Your goal
Although the records include pictures, the copy should not; write out exactly the lines from the first through the line with "Task: Pick the".
Data for review Block Start
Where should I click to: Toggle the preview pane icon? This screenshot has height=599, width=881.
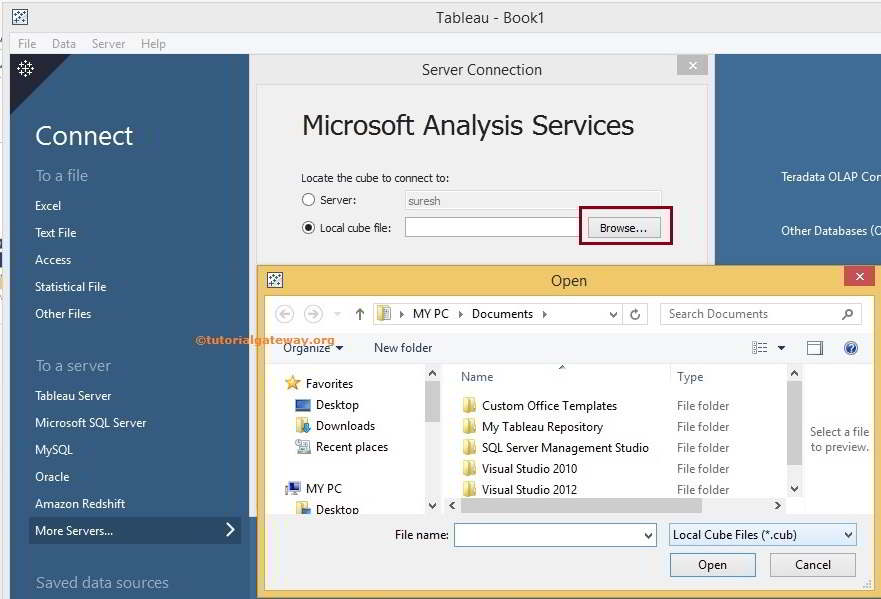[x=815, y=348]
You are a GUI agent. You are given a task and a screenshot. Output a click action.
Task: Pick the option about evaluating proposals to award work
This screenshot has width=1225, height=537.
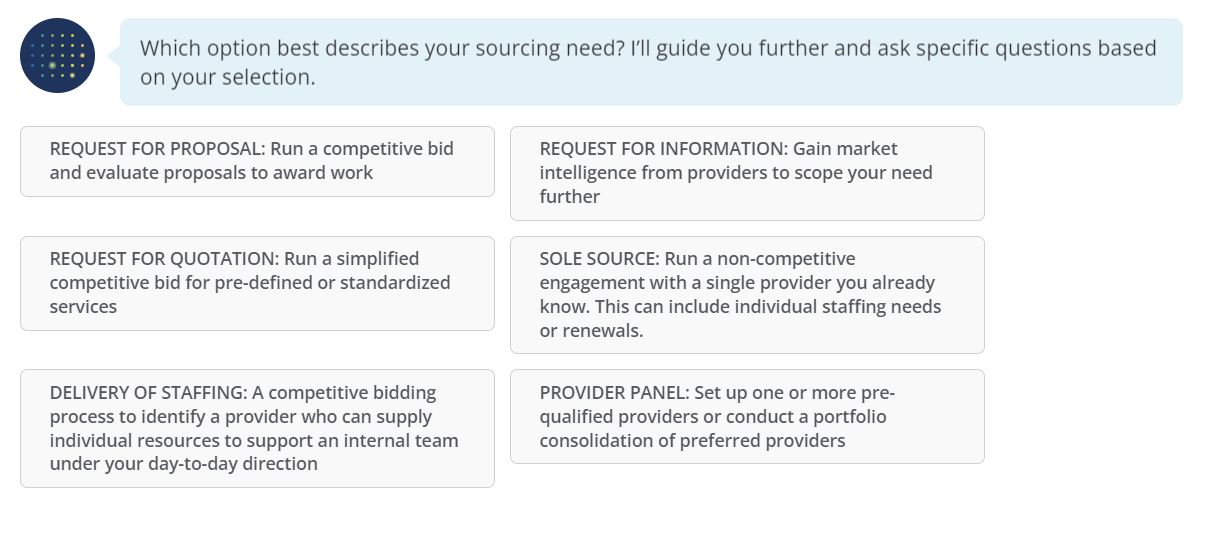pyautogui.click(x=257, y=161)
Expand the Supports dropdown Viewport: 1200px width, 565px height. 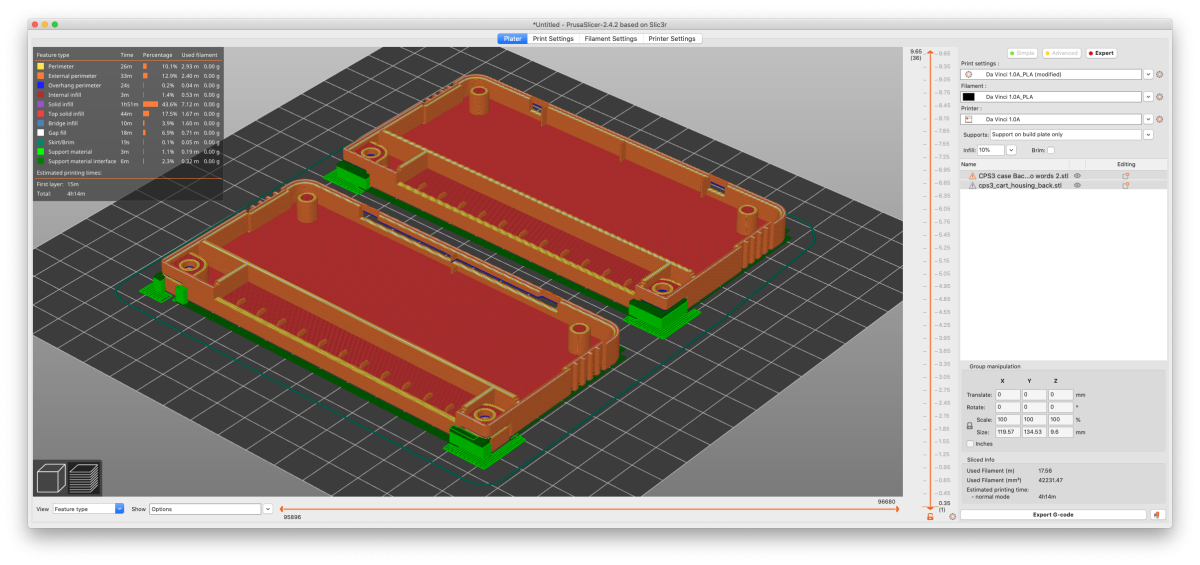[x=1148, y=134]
Data for review Block End
Response to this task
Where should I click to: Toggle the preview pane icon? This screenshot has height=599, width=881.
[x=815, y=348]
You are a GUI agent. You are given a task and a screenshot. Output a click action.
Task: Pick the option about evaluating proposals to award work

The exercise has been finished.